Team captains discuss qualities they attribute to leadership position

Joe Young tackles an opponent during a game against Grant High school.

Special to the Gazette.GBT.org Joe Young

Joe Young tackles an opponent during a game against Grant High school.

 Sports culture is often times more complex than one is lead to believe.

 The drive to earn the highly esteemed title of captain creates a sense of leadership and

responsibility among players.

  What exactly constitutes a captain is often hotly debated. Whether it be skill, leadership, responsibility, or dependability is something to be determined by individual teams and coaches.

  Recently, there has been a trend of choosing captains not only based on skill, but on the quality of their leadership on and off the field.

  Another aspect is seniority vs being qualified. Due to the fact that there are rarely ever juniors that are captains, there is an unspoken rule that captains are seniors.

  Jeff Evans, coach of the Granite Bay High School varsity football team, explains that players who demonstrate leadership are preferred to be captain over a player with skill.

  “We are looking for those mentally tough individuals that understand that leading is a full time job and commit to that lifestyle.” Evans said. Putting a premium on hard work rather than talent alone has been a long .

  “We are not very interested in the ‘great player’ that does not value or respect their education and the people around them.  We have no time for those individuals.” Evans said.

  Furthermore, seniority is not the deciding factor when considering captains on the football team.

  “Juniors are most definitely considered.” Evans said.

  Football in particular, has different variations of captains, two chosen by outgoing seniors, one chosen by the coaches, one decided by the school staff, one voted on by the weight training class and one is chosen by the upcoming senior class.

  Due the wide variety of people in the decision making process, the total six seniors are expected to be representative of the team as a whole.

  Senior Joseph Young made clear the duties he faces as a captain.

  “There are no off days. You have to hold yourself to a higher standard than everyone else. You have to make sure everyone is giving their all and no one is bringing the team down. “ Young said.

  The overarching premise that captains are meant to be leaders and demonstrate responsibility is common among different sports.

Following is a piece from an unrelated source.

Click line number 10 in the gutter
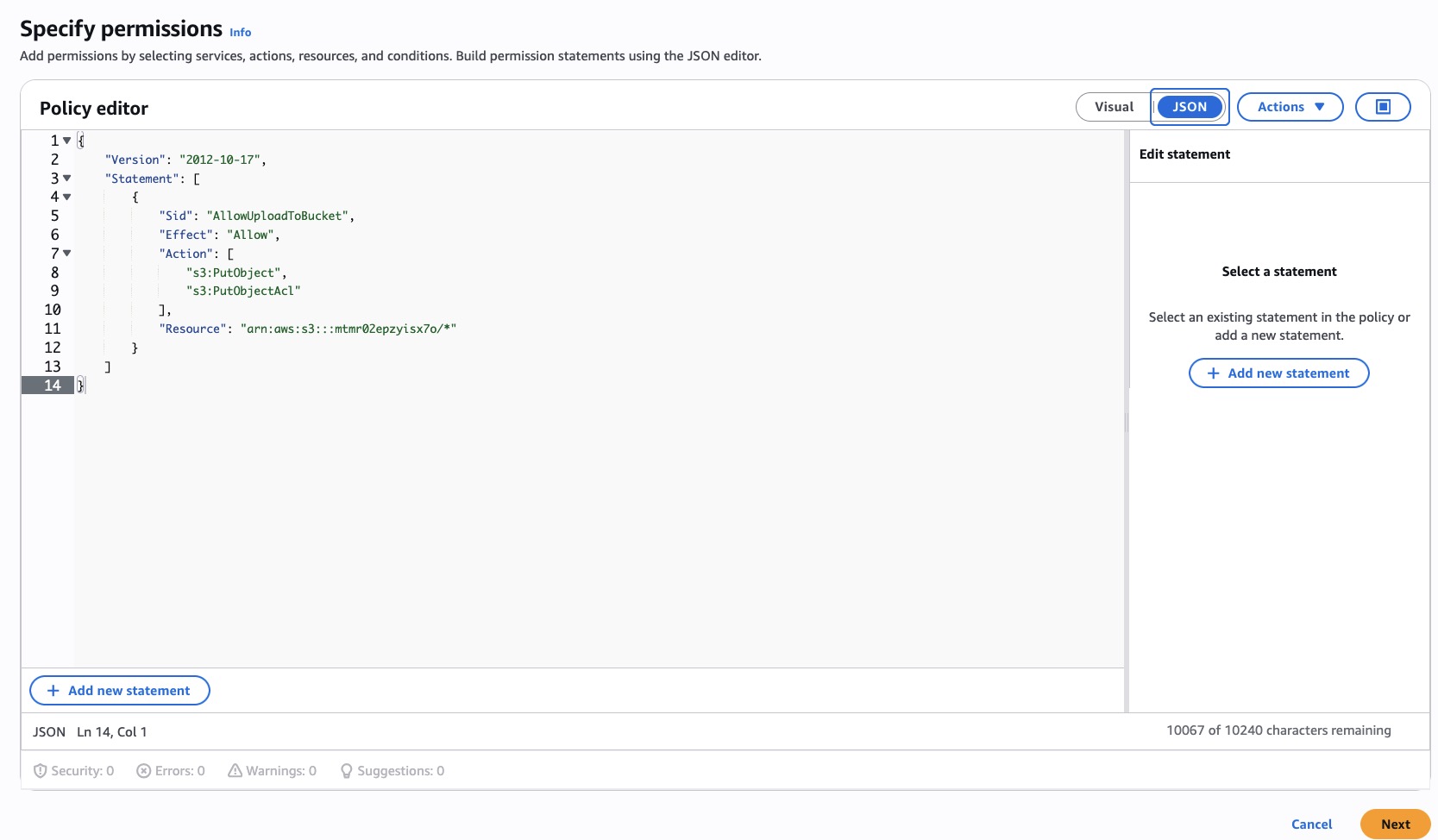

  Senior Peyton Mitcheom, captain of the GBHS girls basketball team, explains the duties she is expected to perform.

  “I led the warm ups and some drills during practice. I also had to make sure the team had enough energy before the game and during practice,” said Mitcheom.

  Being held to a higher standard comes with taking a leadership position on a team.

   “One of the hardest parts that I didn’t anticipate was having to deal with some drama throughout the year and find solutions.” Mitcheom said.

  However, the importance of seniority is not agreed upon, however, across different sports.

  As a captain, Mitcheom emphasizes the value and responsibility of seniority.

  “I do think [seniority] is important because you are respected but you also have to be really invested in the sport in order to be captain,” Mitcheom said.